■ Exercise aim
What is needed is a verbatim copy of the data, minus the pictures.
Extracted records: Begin
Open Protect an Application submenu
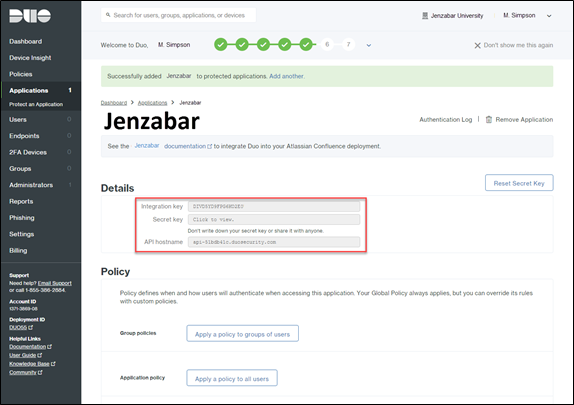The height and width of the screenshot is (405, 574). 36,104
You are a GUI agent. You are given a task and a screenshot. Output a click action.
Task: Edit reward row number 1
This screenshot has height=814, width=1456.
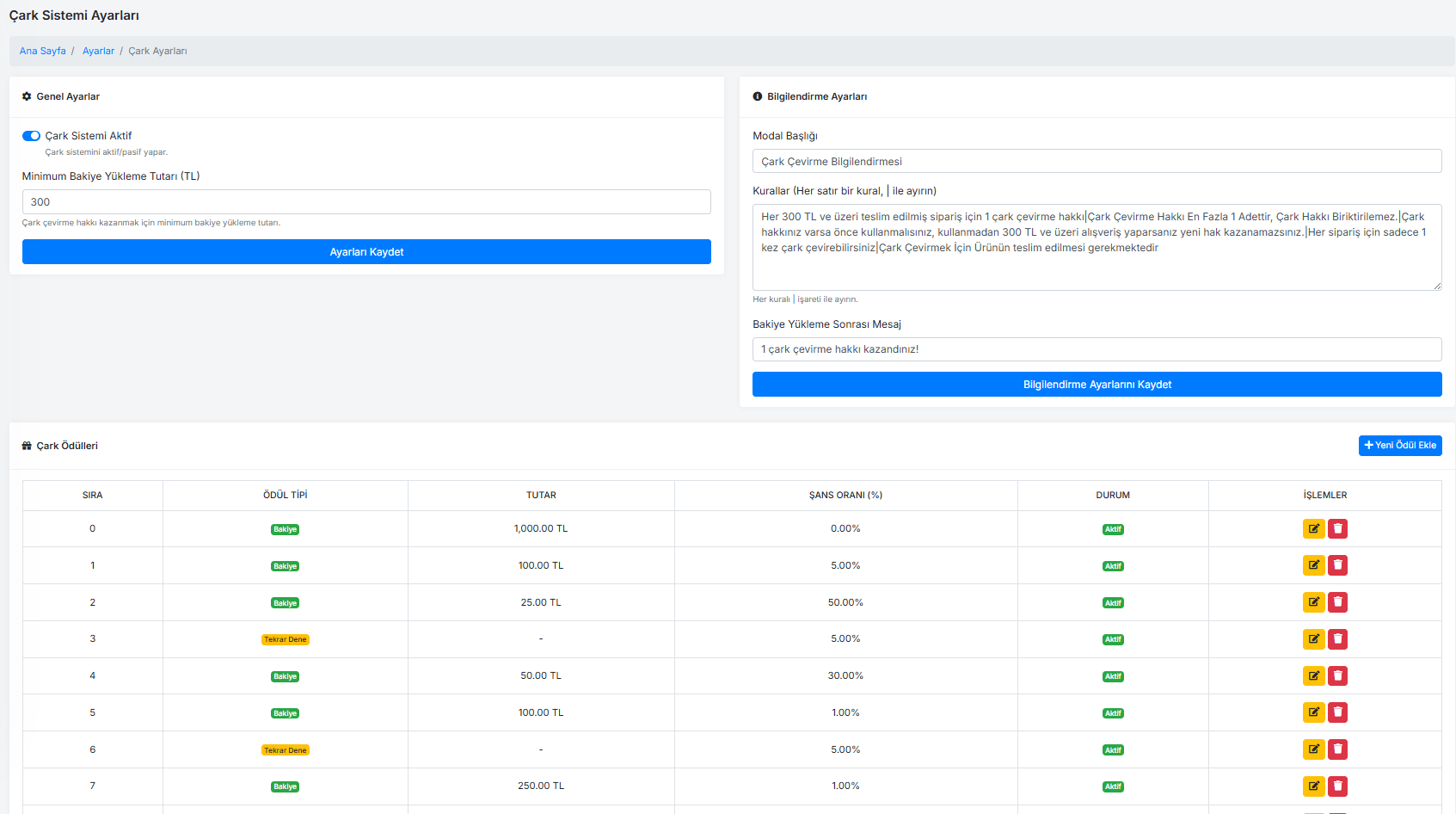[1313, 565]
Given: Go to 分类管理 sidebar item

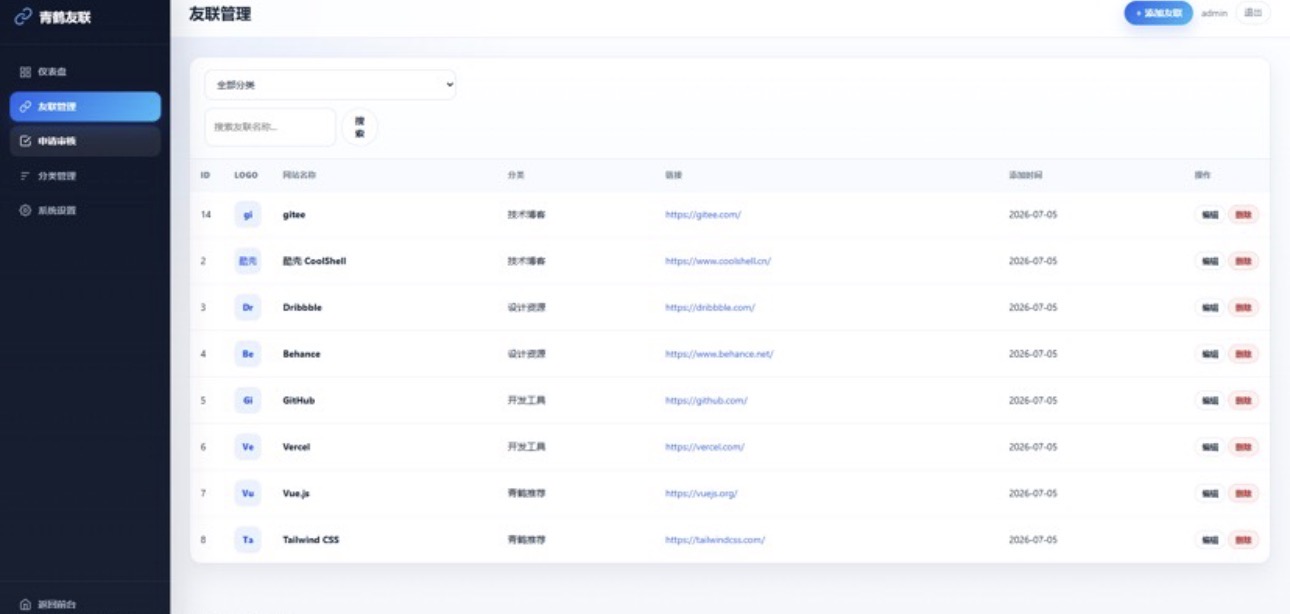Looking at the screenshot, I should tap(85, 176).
Extracted records: End
■ Result below
Open Protect an Application submenu
The height and width of the screenshot is (405, 574). 36,104
You are a GUI agent. You are given a task and a screenshot. Output a click action.
Task: Edit reward row number 1
This screenshot has height=814, width=1456.
[1313, 565]
Given: Go to 分类管理 sidebar item

Looking at the screenshot, I should tap(85, 176).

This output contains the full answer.